Intellectuals close to Argentine President Cristina Fernandez de Kirchner launched a campaign Tuesday to stop Nobel Prize Mario Vargas Llosa from opening the Spanish-speaking world's largest cultural fair because of his disparaging remarks about Argentine politics.
Vargas Llosa, winner of the 2010 Nobel Prize for literature, has been invited to inaugurate in mid-April the International Book Fair in Buenos Aires, which UNESCO expects to be attended by more than one million people.
Horacio Gonzalez, director of the National Library of Argentina, blasted Vargas Llosa as an authoritarian liberal who should not be at the event, while Culture Secretary Jorge Coscia labeled him a reactionary and an enemy of cultural industries.
Philosopher Jose Pablo Feinmann said he felt enormous indignation that Vargas Llosa would inaugurate the book fair, and publisher Aurelio Narvaja called him a propagandist of ‘liberal ideas and policies’.
The intellectuals are angered over Vargas Llosa's statements on Argentine politics and personal attacks against Kirchner and allies such as Venezuela’s Hugo Chavez and Bolivia’s Evo Morales.
In a recent interview with the Italian daily Corriere della Sera, the Peruvian writer, who is an outspoken proponent of free markets and liberal democracy, described Cristina and Nestor Kirchner as a total disasters.
Argentina is going through the worst form of Peronism, populism and anarchy.
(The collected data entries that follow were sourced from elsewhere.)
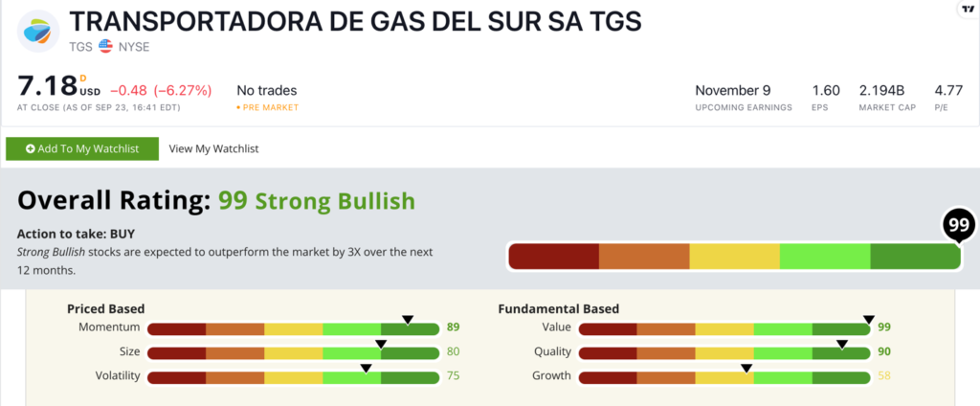Click the TGS ticker symbol under title
Image resolution: width=980 pixels, height=406 pixels.
click(80, 46)
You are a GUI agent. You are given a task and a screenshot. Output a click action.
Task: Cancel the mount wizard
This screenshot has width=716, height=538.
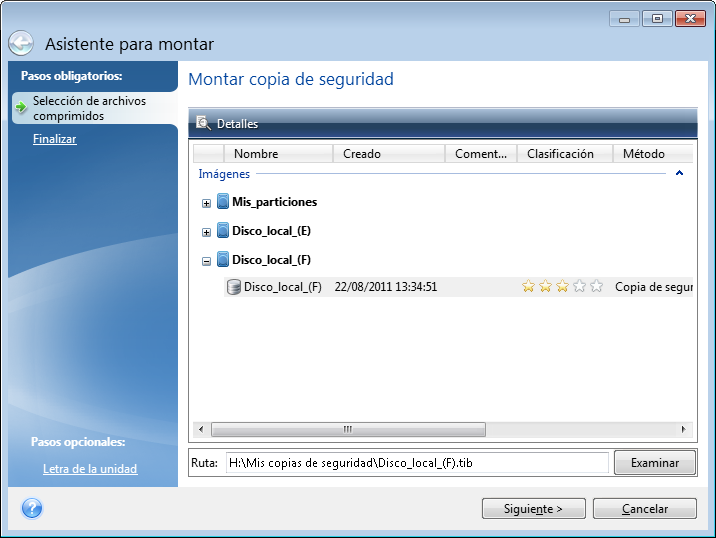(x=644, y=508)
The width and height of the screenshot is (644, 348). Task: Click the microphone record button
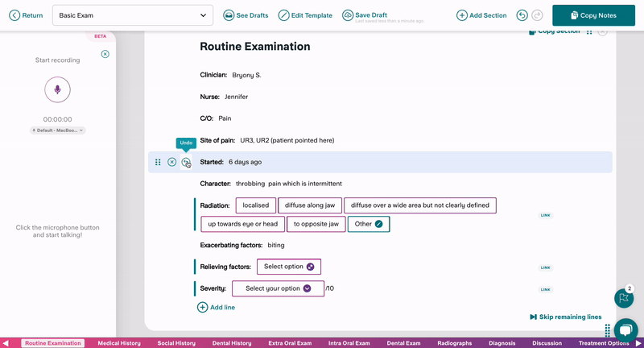[57, 89]
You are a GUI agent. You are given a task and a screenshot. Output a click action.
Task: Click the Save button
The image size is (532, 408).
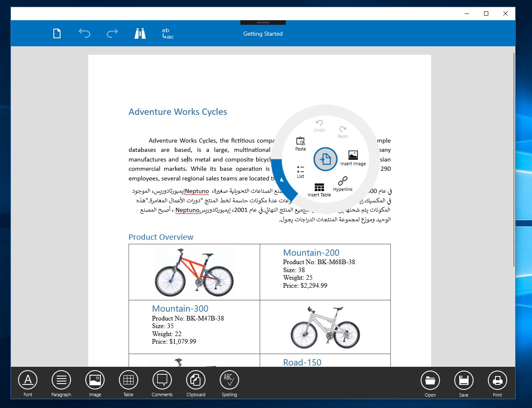(464, 384)
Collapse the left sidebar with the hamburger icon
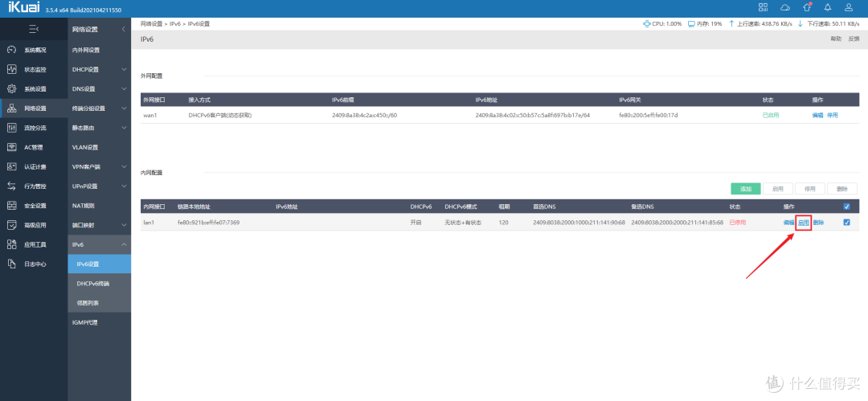 pyautogui.click(x=33, y=29)
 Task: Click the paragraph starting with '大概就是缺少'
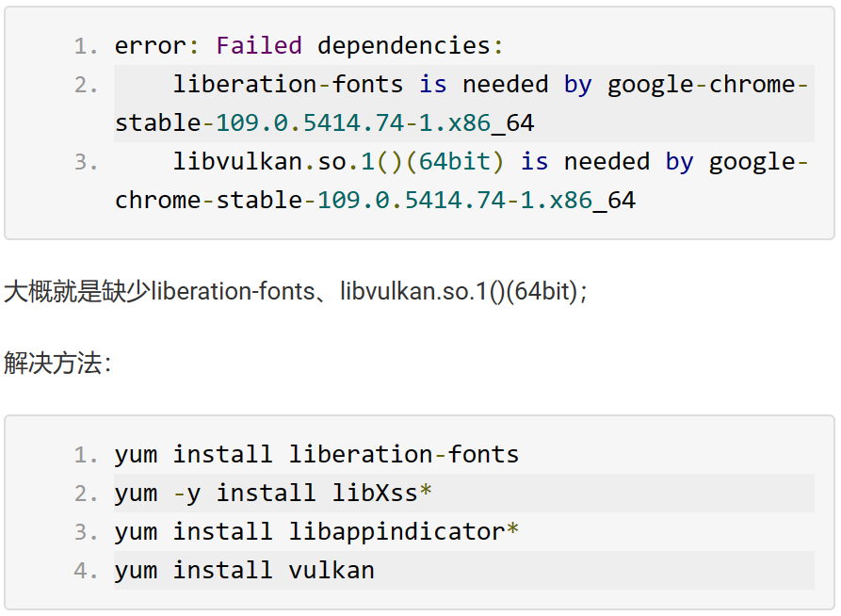point(296,291)
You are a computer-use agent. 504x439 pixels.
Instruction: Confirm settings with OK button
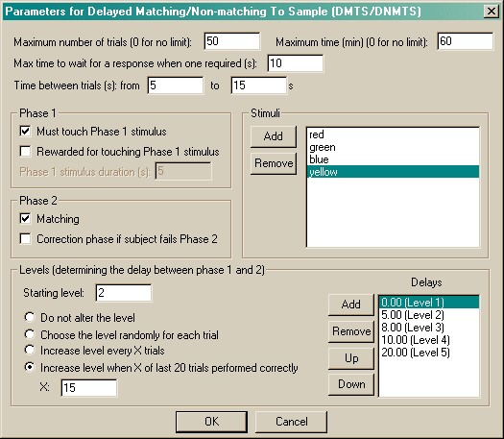[211, 422]
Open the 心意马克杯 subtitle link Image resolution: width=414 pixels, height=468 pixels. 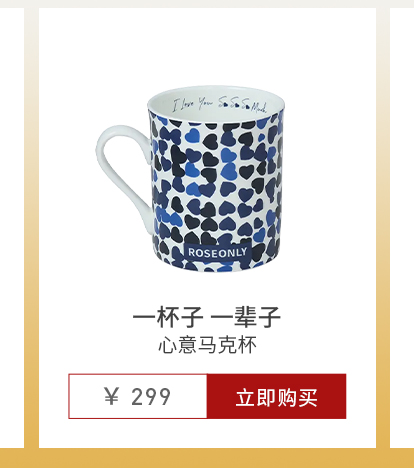(x=207, y=345)
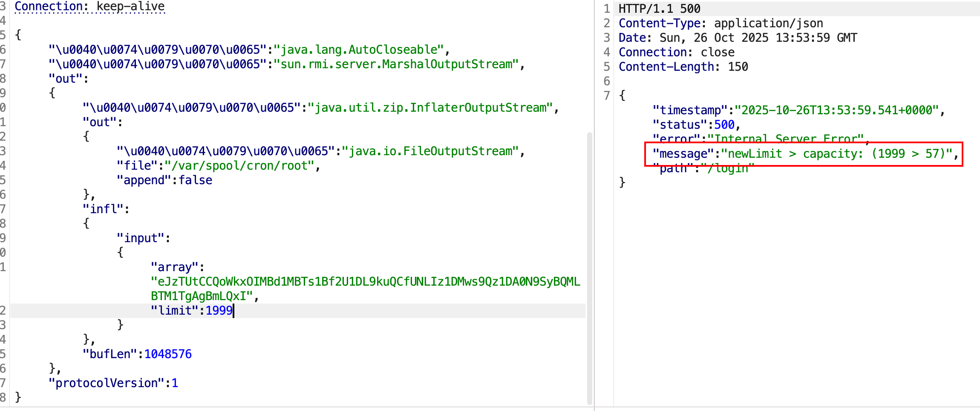Click the bufLen value 1048576
Screen dimensions: 980x411
(x=168, y=354)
I fear that it is an incurable country, he told the newspaper.
Vargas Llosa also told Spain's El Pais that Cristina Kirchner and her late husband, former president Nestor Kirchner, are exemplary capitalists who... managed to multiply their capital seven times.
And on the Argentine radio network La Red he questioned how Argentina's voters could have elected a president with that level of ignorance and intellectual poverty.
Like many Latin American writers of his generation, Vargas Llosa, 74, supported Cuba's communist regime, but by the early 1970s he grew disillusioned with the left.
He ran for president of Peru in 1990 heading a right-wing ticket, losing to a little known academic of Japanese descent named Alberto Fujimori, who is now serving a 25-year prison sentence for human rights abuse.
Vargas Llosa has promoted liberal ideas all over the continent including Venezuela where he challenged President Chavez to an open debate. The Venezuela leader declined but used the country’s media to blast the Nobel Prize. Vargas Llosa has said that the Chavez regime ignores human rights and has turned the country into a factory “to make people poor”.